3031. Minimum Time to Revert Word to Initial State II

HardStringString MatchingHash FunctionRolling Hash
Leetcode Link

Problem Description

In this problem, you are provided a string word, which is indexed starting from 0, and an integer k. The goal is to determine the minimum time (measured in seconds) required for word to return to its original state following a set of operations that must be performed every second.

The operations are as follows:

  1. Remove the first k characters from the beginning of word.
  2. Append any k characters to the end of word. Note that the appended characters do not need to be the same as the ones that were removed.

The challenge is to carry out these operations such that after some time, the string word returns to exactly how it started. The requirement is to find the shortest time greater than zero for this to occur.

Intuition

To solve this problem, we will use a hash function to efficiently compare different segments of the string. Since we are repeatedly removing k characters from the front and appending k characters to the end, we need to check if after i increments of length k (where i is between k and the length of the string n), the substring from the start to the n-ith character is the same as the substring from the i+1th character to the end. If they are the same, it means that by performing the operation i/k times, we can get back to the initial state of the word.
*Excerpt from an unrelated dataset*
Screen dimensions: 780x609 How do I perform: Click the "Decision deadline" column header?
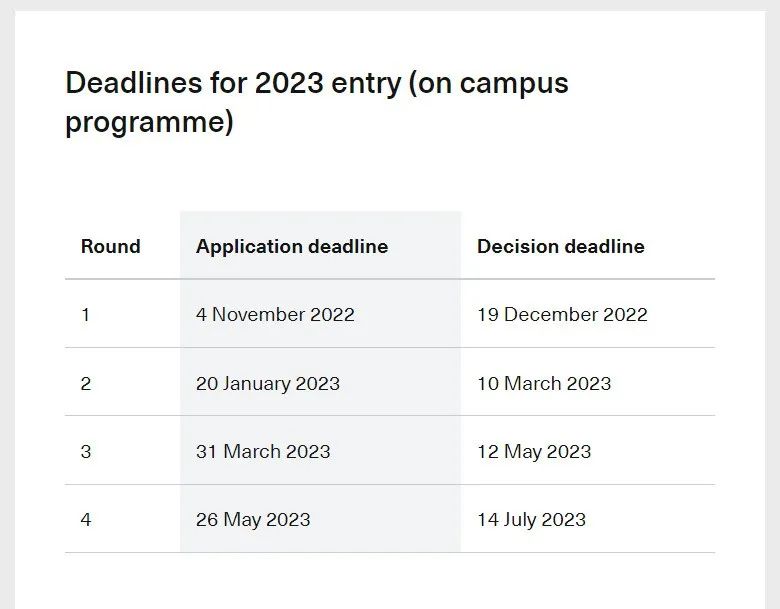[560, 246]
Because string comparison can be costly for large strings, a rolling hash function is used to generate unique numerical values (hashes) for the substrings, which can be compared quickly. In this case, a specialized class Hashing is utilized to compute and store the hashes of all prefixes of the string and to query the hash values of any substrings in constant time.
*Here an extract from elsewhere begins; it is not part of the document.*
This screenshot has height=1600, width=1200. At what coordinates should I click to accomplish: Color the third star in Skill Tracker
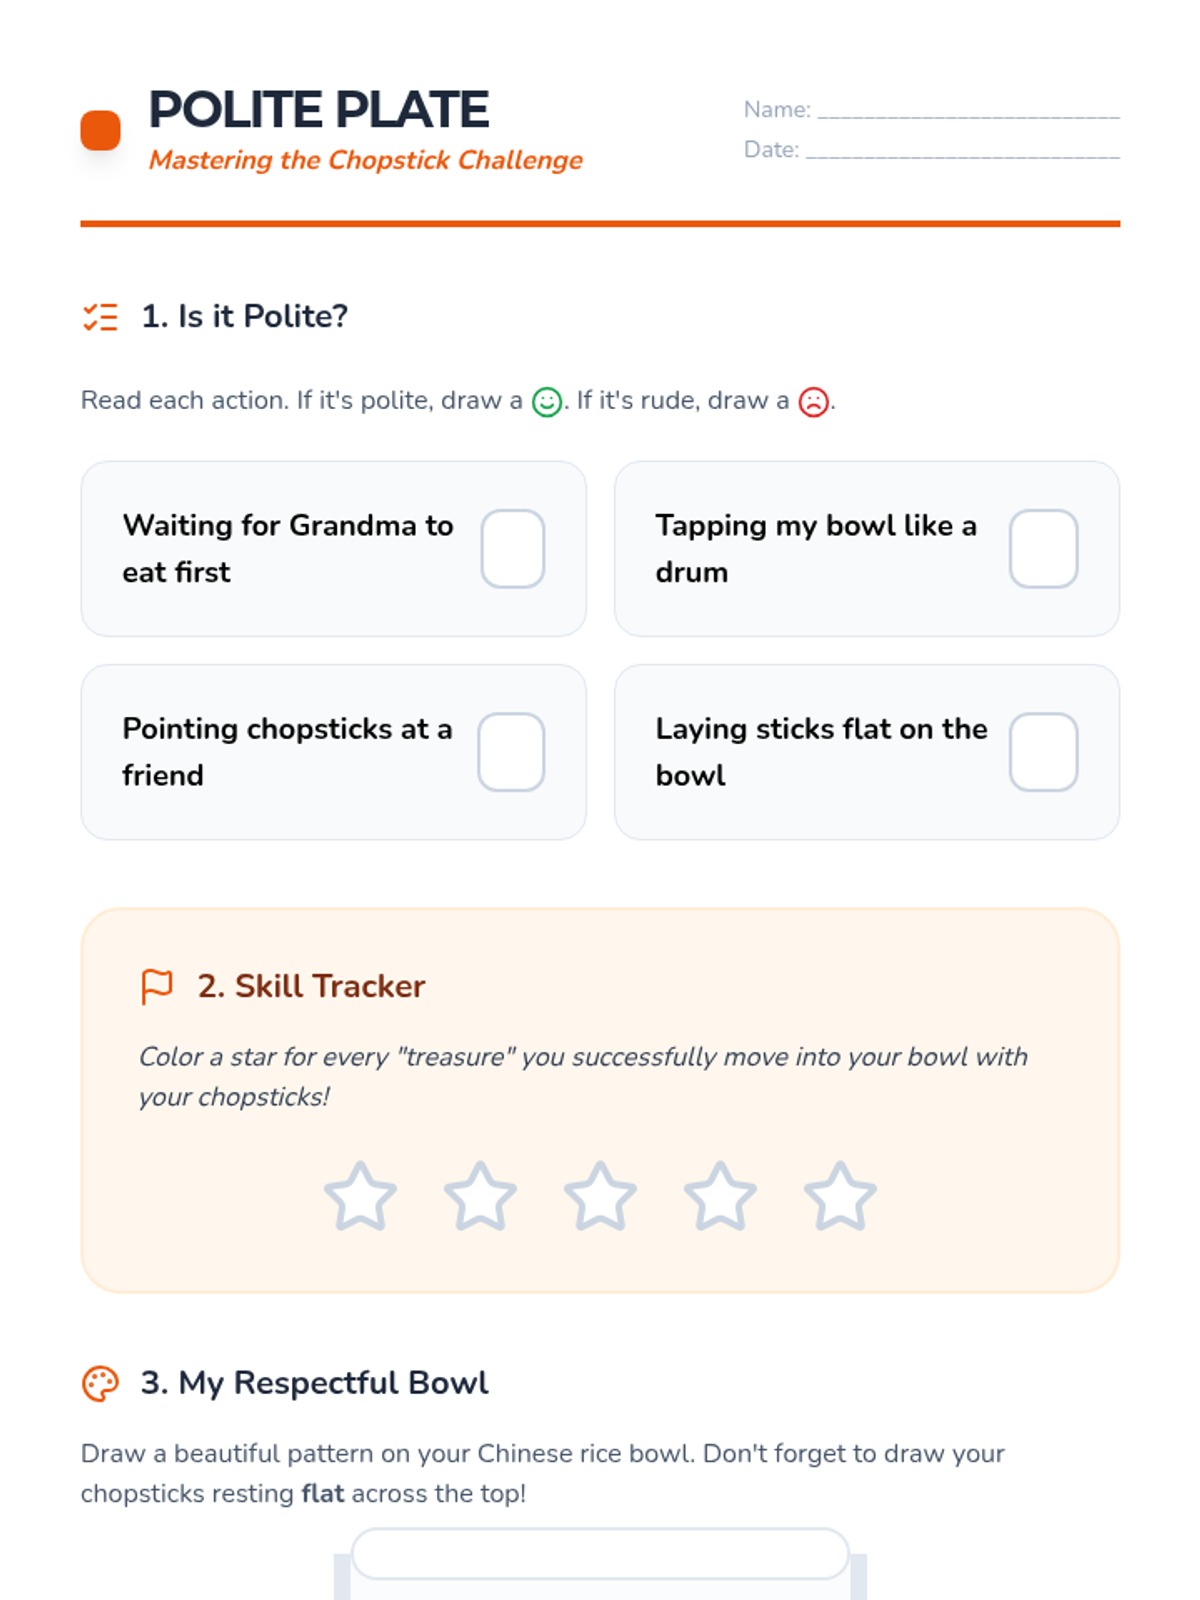[x=600, y=1197]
By leveraging this efficient comparison method, we can iterate over possible lengths that are multiples of k and find the minimum time by checking the hash values for equivalence. If no such segment is found, the minimum time will be the length of the string divided by k, rounded up. This is the worst-case scenario where no part of the string can be reused, and we have to perform the operation sequentially for each block of k characters until the entire string is processed.

Solution Approach

The solution employs a Hashing class to create hash values for substrings of the input word. This class is initialized with the string, a base for the polynomial hash function, and a modulus to prevent integer overflow. Moreover, the class implements a query method to fetch the hash value of a substring between two indices. This technique is known as rolling hashing, which is a common approach to handling string comparisons efficiently.

Here is how the Hashing class operates:

  • During initialization, prefix hashes of all lengths and the corresponding powers of the polynomial base are precomputed. For a prefix of length i, the hash is computed as the sum of the hash of the previous prefix multiplied by the base, and the ASCII value of the current character, all taken modulo some large prime number to avoid overflow.

  • The query method retrieves hash values of substrings. It calculates a normalized hash value of a specified substring so that it can be directly compared with another substring's hash. The subtraction and multiplication by the inverse power of the base (modulo the chosen prime) ensure a consistent and unique hash value for equal substrings, despite different positions within the original string.

In the minimumTimeToInitialState function of the Solution class, we use the Hashing instance to compare segments of word after every batch of k operations:

  • We loop from k to n (where n is the length of word) in steps of k to check after how many operations the current state matches some previous state.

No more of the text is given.